Tuesday, August 18, 2009

HBase-0.20.0 Performance Evaluation

New update:
With the comments from the community, we just generated a new performance evaluation report for HBase 0.20.0. Please refer to following document.
We have been using HBase for around a year in our development and projects, from 0.17.x to 0.19.x. We and all of the community know the serious Performance/Throughput issue of these releases.

Now, the great news is that hbase-0.20.0 will be released soon. Jonathan Gray from Streamy, Ryan Rawson from StumbleUpon and Jean-Daniel Cryans had done a great job to rewrite many codes to enhance the performance. The two presentations [1][2] provide more details of this release.

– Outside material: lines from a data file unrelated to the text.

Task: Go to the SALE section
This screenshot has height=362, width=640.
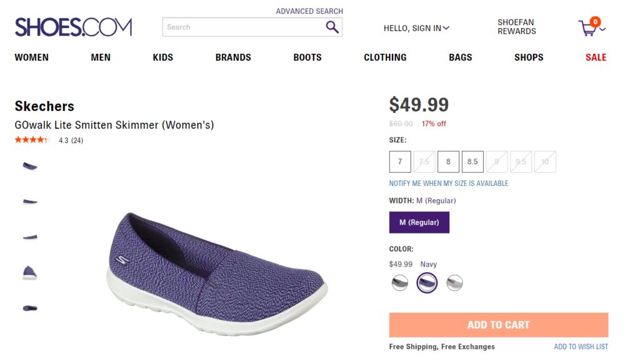Action: [596, 57]
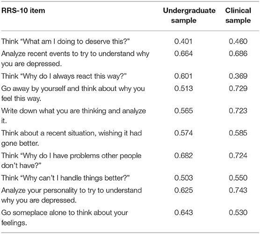The width and height of the screenshot is (260, 234).
Task: Select the Analyze recent events item text
Action: pyautogui.click(x=75, y=59)
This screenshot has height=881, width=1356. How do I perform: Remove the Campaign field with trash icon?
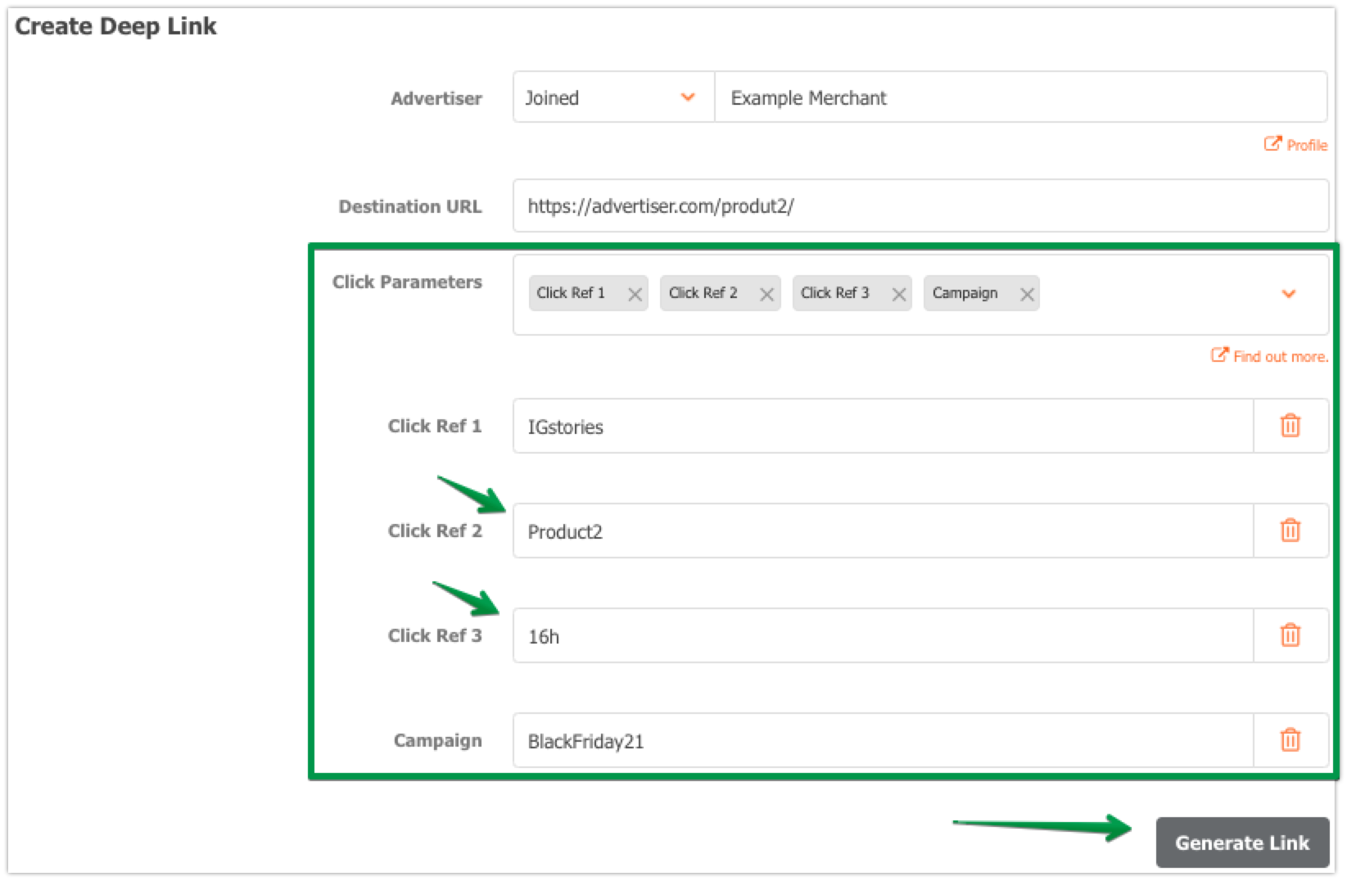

Following items are very important for us:
- Insert performance: data generated fast.
- Scan performance: for data analysis by MapReduce.
- Random Access performance.
- The HFile (same as SSTable)
- Less memory and I/O overheads

Bellow is our evaluations on hbase-0.20.0 RC1:

Cluster:
- 5 slaves + 1 master
- Slaves (1-4): 4 CPU cores(2.0G), 800GB SATA disks, 8GB RAM. Slave(5): 8 CPU cores(2.0G) 6 disks with RAID1, 4GB RAM
- 1Gbps network, all nodes under the same switch.
- Hadoop-0.20.0, HBase-0.20.0, Zookeeper-3.2.0

We modified the org.apache.hadoop.hbase.PerformanceEvaluation since the code have following problems:
- Is not match for hadoop-0.20.0.
- The approach to split map is not strict. Need provide correct InputSplit and InputFormat classes.

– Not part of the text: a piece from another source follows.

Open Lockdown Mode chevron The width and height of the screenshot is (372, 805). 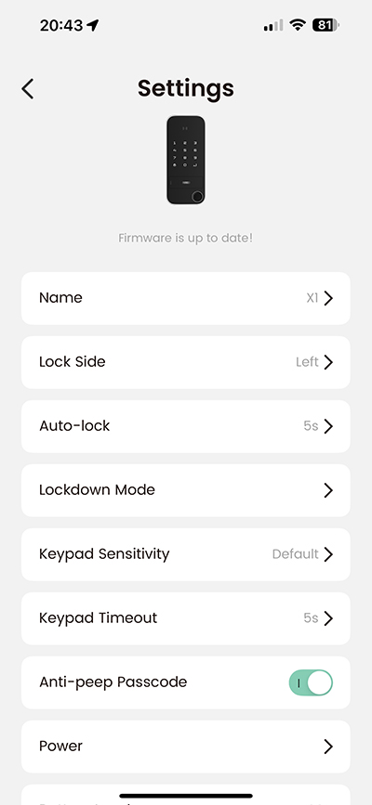(328, 490)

The evaluation programs use MapReduce to do parallel operations against HBase table.
- Total rows: 5,242,850.
- Row size: 1000 bytes for value, and 10 bytes for rowkey.
- Sequential ranges: 50. (also used to define the total number of MapTasks in each evaluation)
- Each Sequential Range rows: 104,857

The principle is same as the evaluation programs described in Section 7, Performance Evaluation, of the Google Bigtable paper[3], pages 8-10. Since we have only 5 nodes to work clients, we set mapred.tasktracker.map.tasks.maximum=3 to avoid client side bottleneck.

randomWrite (init) and sequentialWrite (init) are evaluations against a new table. Since there is only one RegionServer is accessed at the beginning, the performance is not so good. randomWrite and sequentialWrite are evaluations against a existing table that is already distributed on all 5 nodes.

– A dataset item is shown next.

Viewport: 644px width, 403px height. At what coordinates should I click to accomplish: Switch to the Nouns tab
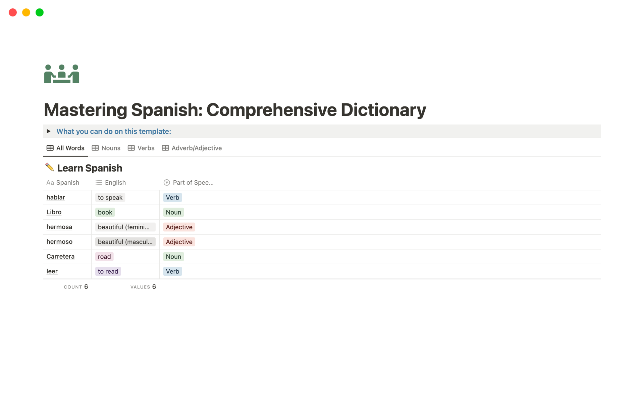[110, 148]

Compares to the metrics in Google Paper (Figure 6): The write and randomRead performance is still not so good, but this result is much better than any previous HBase release, especially the randomRead. We even got better result than the paper on sequentialRead and scan evaluations. (and we should be aware of that the paper was published in 2006). This result gives us confidence.
- The new HFile should be the major success.
- BlockCache provide more performance to sequentialRead and scan.
- Client side write-buffer accelerates the sequentialWrite, but not so distinct. Since each write operation always writes into commit-log file and memstore.
- randomRead performance is not good enough, maybe bloom filter shall enhance it in the future.
- scan is so fast, MapReduce analysis on HBase table will be efficient.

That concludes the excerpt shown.